The clock is a signal used to synchronize processes inside the computer. A clock signal produces a constant continuous square wave, which simply is the zeros and ones as we know. In the image below you will see three complete cycles, each called a “tick”. The clock signal is measured in Hertz (Hz), Hertz refers to the number of cycles produced per second. A 100 MHz clock means 100 million cycles per second.

Figure 1.0 — Clock Signal

In computers, everything is measured in cycles. For example, a memory with a delay of “10 units” means that it will start transferring data after 10 full cycles. Each instruction in the CPU has certain delay times. For example, the x command will start running after 6 full cycles. One of the interesting things about the CPU is that it knows how much latency each given instruction has. It maintains delay tables on itself whereby it’s able to check them.

Now you can say “What’s the relationship between clock and performance?” And you are right to ask it because it often confuses people. If we are considering two identical CPUs, the higher clocked one has higher performance. Because the higher clock speed will be able to process faster. However, if we are considering two different processors, it does not have to proceed in that logic. For example, if we make such a comparison between ARM and Intel, it would be ridiculous, because the design in both is different. If an instruction takes 5 cycles on Intel and 7 on ARM, naturally Intel will process it faster.

When it comes to modern processors, there are different cache sizes, number of execution units, instruction types and runtimes, etc.

If the processor clock signal increases too much, it will cause a huge problem. Because the clock signal on the motherboard will no longer be able to synchronize with the processor’s clock signal. If you have examined a motherboard before, you should see the data lines on it. If the speed of the clock signal gets too high, those data lines will start to act like antennas, which will result in the data being turned into some unrelated radio signals.

Figure 1.1 — Motherboard bus lines

To solve this issue, processor manufacturers have started to use a new concept called the clock multiplier. In this concept, an internal clock is placed inside the processor and that internal clock multiplies the clock on the motherboard. For example, an Intel Core i7 processor has a clock multiplier of 19. If we multiply the 200 MHz speed on the motherboard by 19, the clock speed of the processor will be 3.8GHz (the motherboard speed here is purely hypothetical).

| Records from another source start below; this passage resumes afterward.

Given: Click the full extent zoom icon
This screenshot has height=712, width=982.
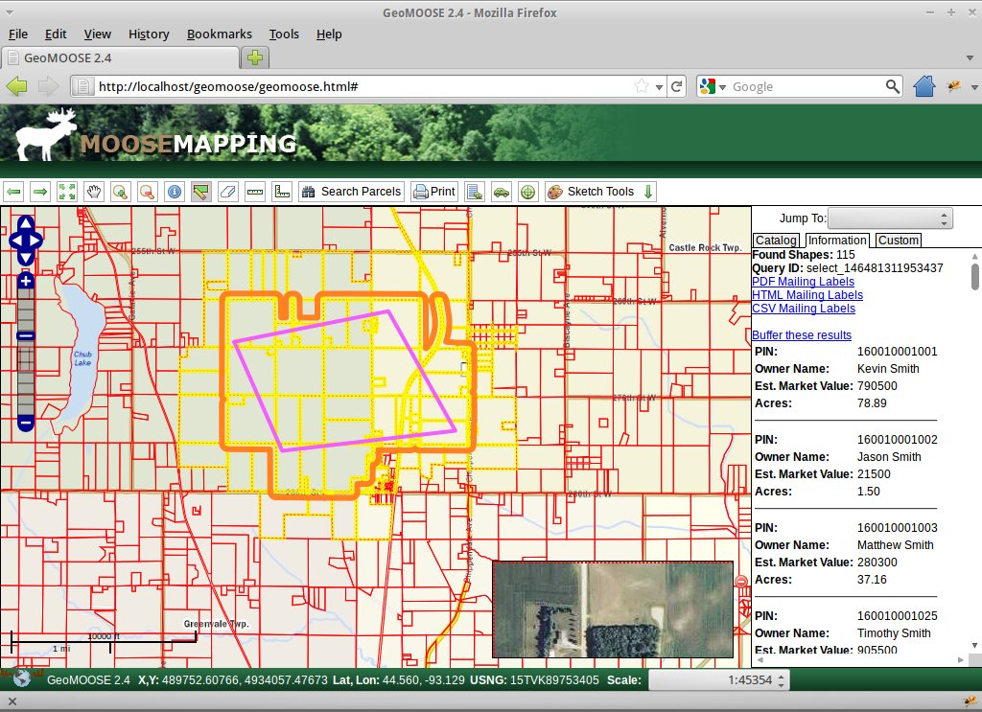Looking at the screenshot, I should (67, 192).
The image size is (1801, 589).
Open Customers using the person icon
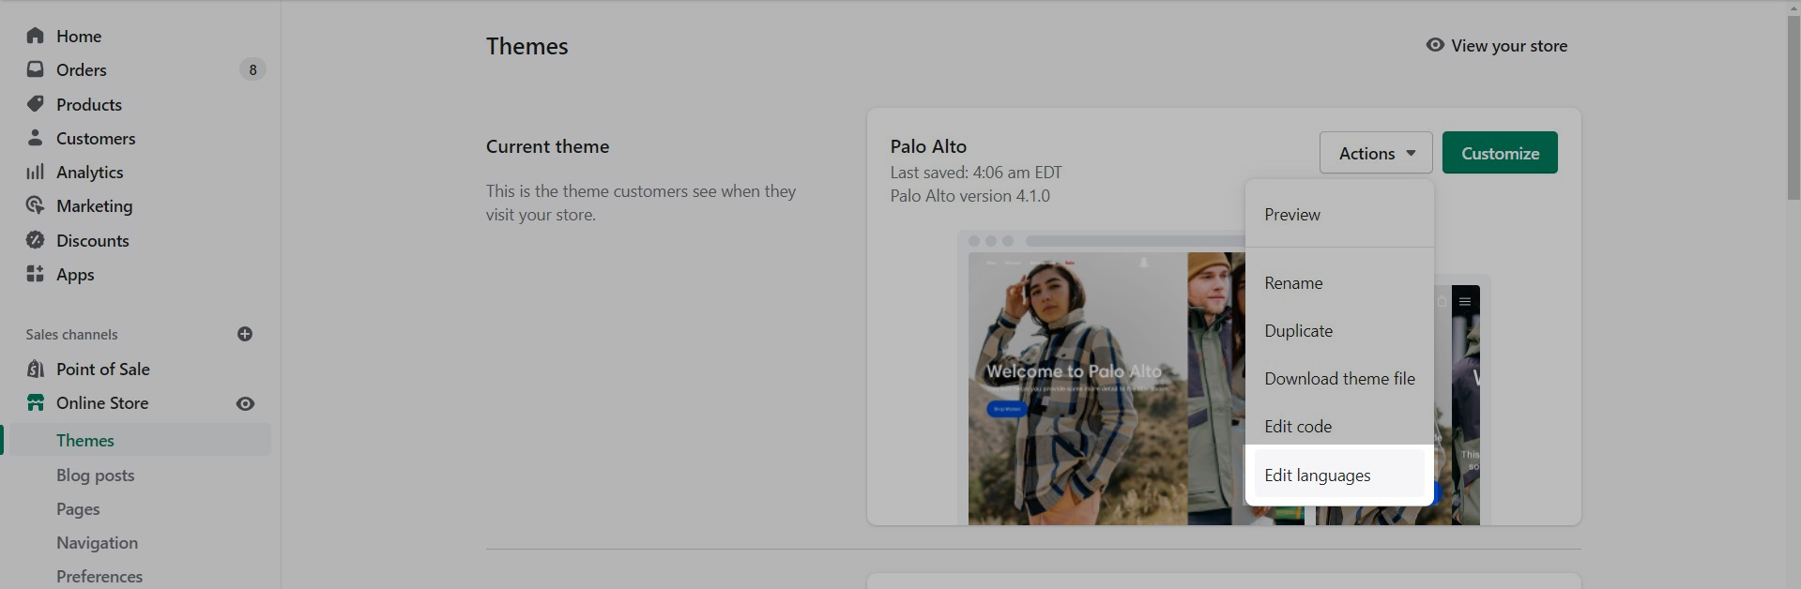(x=36, y=138)
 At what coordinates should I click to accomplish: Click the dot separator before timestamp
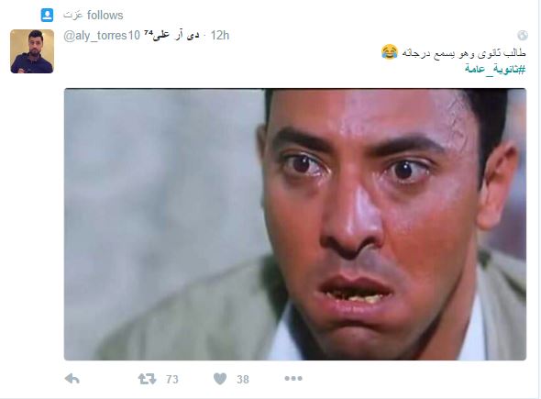pos(204,36)
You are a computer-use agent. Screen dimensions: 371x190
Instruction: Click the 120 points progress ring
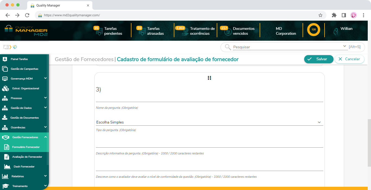314,30
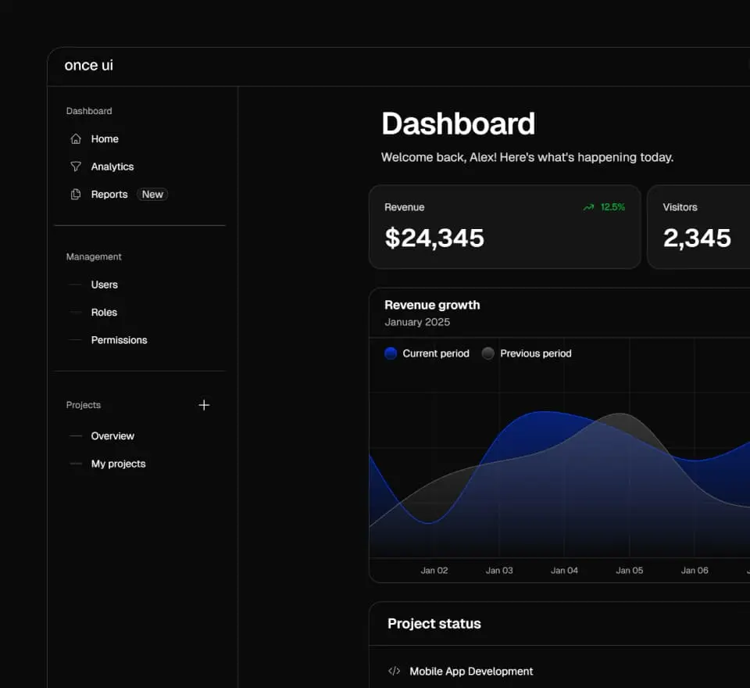The height and width of the screenshot is (688, 750).
Task: Click the Jan 04 label on chart axis
Action: tap(564, 570)
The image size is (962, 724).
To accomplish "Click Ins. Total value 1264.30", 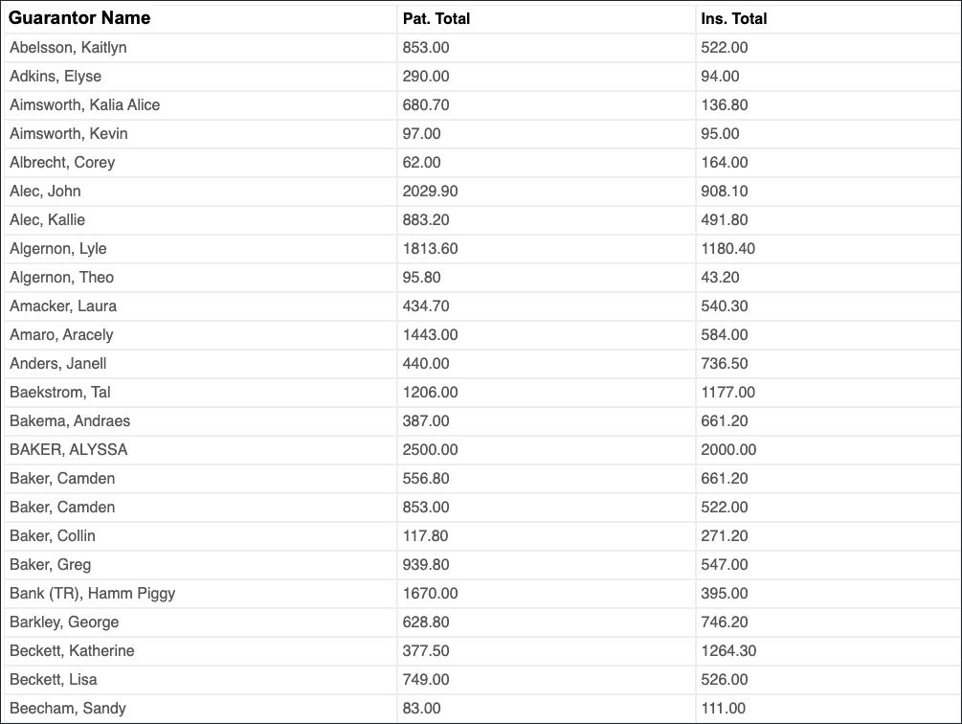I will (728, 650).
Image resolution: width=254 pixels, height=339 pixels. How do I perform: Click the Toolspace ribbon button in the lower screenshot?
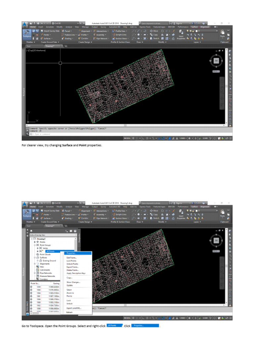27,213
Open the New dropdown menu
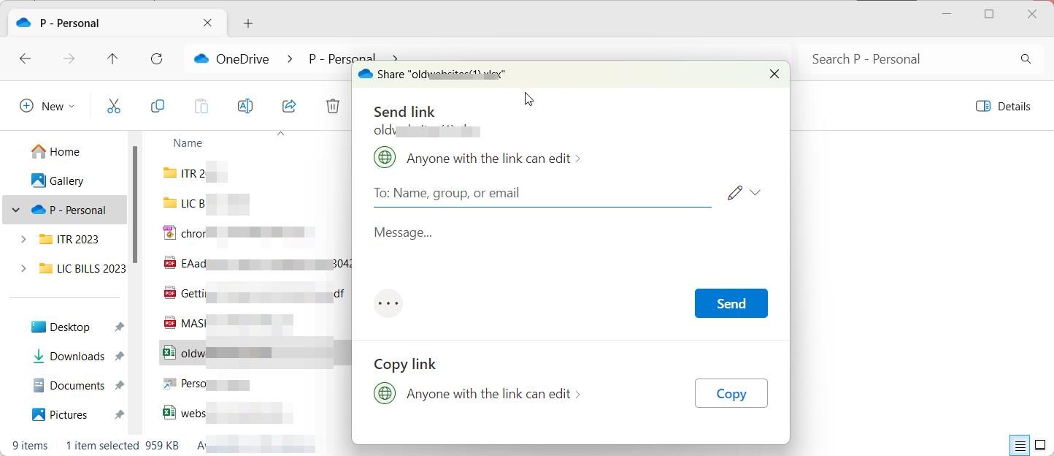The image size is (1054, 456). (x=47, y=106)
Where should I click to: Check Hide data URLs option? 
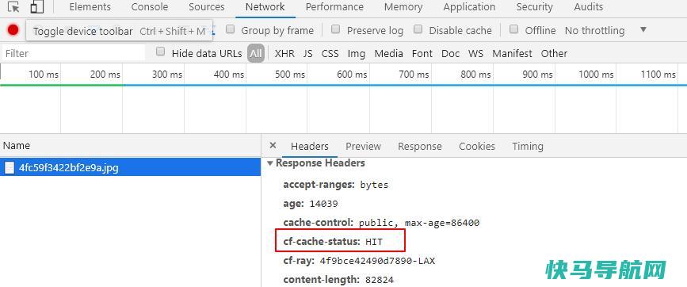(x=161, y=52)
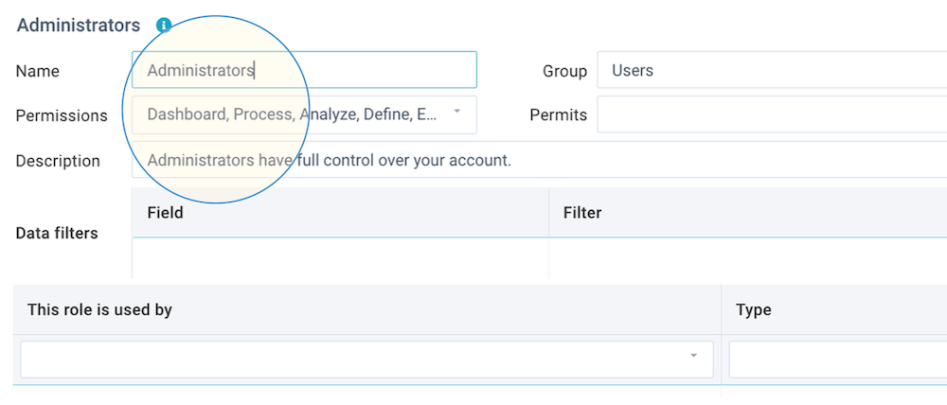This screenshot has width=947, height=405.
Task: Open dropdown arrow under 'This role is used by'
Action: point(694,356)
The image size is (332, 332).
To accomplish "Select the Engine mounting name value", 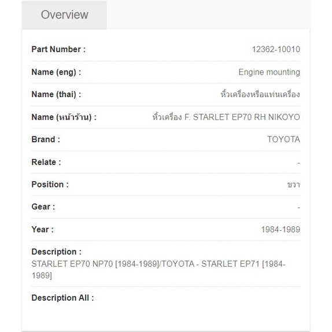I will coord(269,72).
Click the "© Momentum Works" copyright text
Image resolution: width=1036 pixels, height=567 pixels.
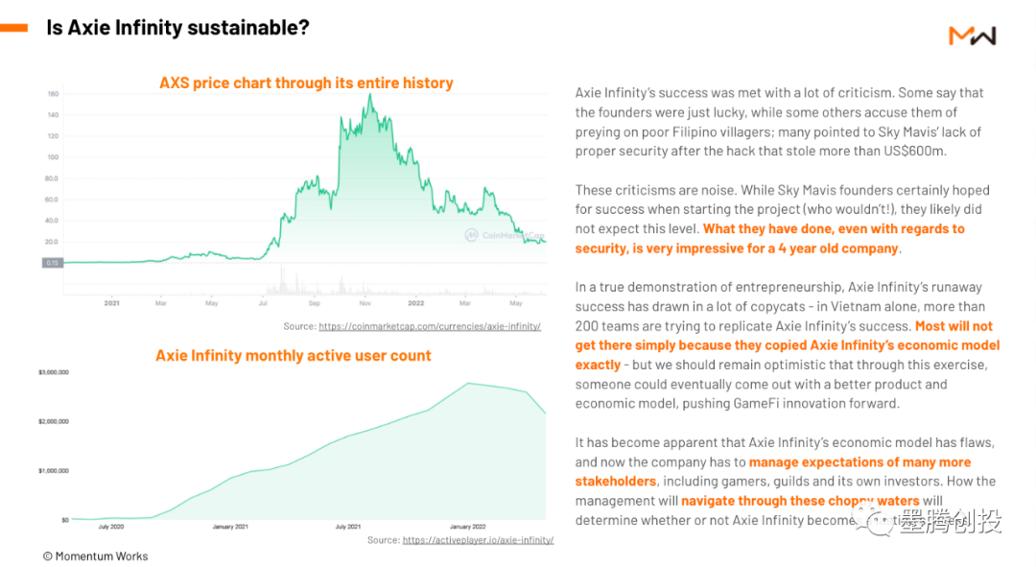pos(95,555)
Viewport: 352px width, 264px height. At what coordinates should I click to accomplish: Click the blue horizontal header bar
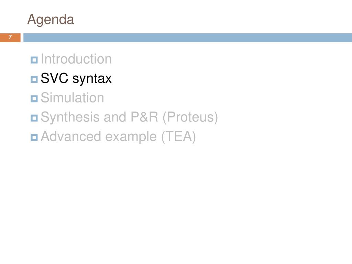[188, 37]
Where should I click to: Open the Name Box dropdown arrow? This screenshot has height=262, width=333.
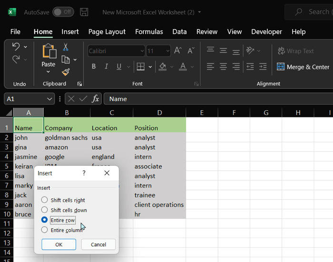pos(50,99)
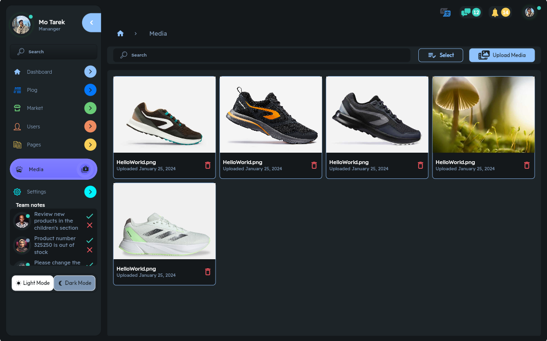
Task: Collapse the sidebar with the back chevron
Action: (x=91, y=23)
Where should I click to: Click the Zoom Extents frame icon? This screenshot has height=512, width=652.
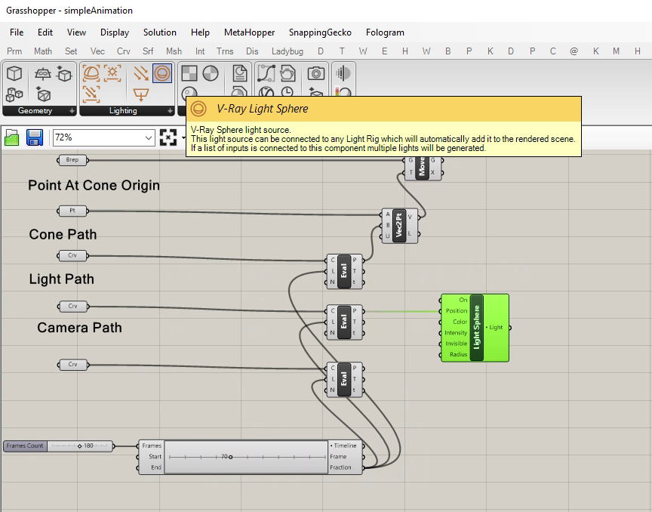(168, 137)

Even in this case, the difference between the internal clock and the external clock will still cause a huge performance loss. Because the clock speed, which is 3.8 GHz in the processor, will decrease to 200 MHz again when it starts to read data from the RAM because it has to stop by the northbridge. That speed difference can be avoided to some extent with the caches added to the processor. Another method is to multiply the number of data transferred in a cycle. Data transfer of two parts per cycle is called DDR (Dual Data Rate), and four parts of data transfer are called QDR (Quad Data Rate).

Figure 1.2 — Transferring multiple data in a single cycle

Summarized Architecture of a Modern Processor

The image below shows a highly simplified architecture of a modern processor. The schematic you see is designed as a general-purpose modern processor unit, AMD, Intel, and ARM use more specific schematics.

Figure 1.3 — A scheme of a Modern CPU

The striped part in the diagram represents the inside of the CPU. The bus between RAM and CPU is usually between 64 and 128 bits (if dual-channel memory is active). It depends on the RAM or CPU clock speed, whichever is lower at that moment.

The theoretical upper limit rate of the transfer can be found with a formula such as:

x clocks per sec. × y lines per clock × 64 bits per line × z interfaces = xxGB/s

All units within the striped sections operate according to the CPU internal clock. Depending on the CPU, some units may even run faster than the internal clock. Also, the bus between units can be much faster. For example, in modern processors, the bandwidth between the L2 memory cache and the L1 data cache is usually 256 bits. Higher the bandwidth, the higher the transfer rate. The colors of the arrows in the diagram indicate different clock speeds.

Memory Cache

Memory cache is a type of high-performance memory called static memory and the memory type that is used like RAM in general computers is dynamic memory. Static memory consumes more power, takes up more space(as in physically), and is more expensive. It can run at the same clock speed as the CPU, which dynamic memory cannot.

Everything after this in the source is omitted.